The lighting is is well done with regard to both creating the illusion of 3D and a strong leading line to follow.

Composition of body scapes are similar to landscapes in that they work best for me when my eye follows the leading line and arrives at a focal point and dwells, completing the story the photo is telling. Here my eye travels left > right and is attracted by the lighting gradient up to the shoulder, but it's just a shoulder and not nearly as interesting as a final destination as a face would be. The crop just below the buttocks and at the neck are similar to how side of beef is cut (i.e. headless) making it seem like an image of an object vs. a person, which I'm sure is not the message you had in mind.
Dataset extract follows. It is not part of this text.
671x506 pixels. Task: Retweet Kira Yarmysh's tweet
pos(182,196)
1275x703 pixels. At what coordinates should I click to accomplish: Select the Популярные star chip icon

Please don't take that negatively. I like the shot as is, I'm just suggesting you explore other possiblities showing more of the legs and the head, with face as the focal point instead of the trip ending on the shoulder.

When I compose any shot the first thing I ask is what the main focal point is. Do I want the viewer to see it first and wander off to less interesting content, or scan over the context first then come to rest on the focal point. The answers to those questions drive the decisions of how to position the focal point in the frame and how to light it so the gradient created by the lighting provides a clue to the viewer which way to go.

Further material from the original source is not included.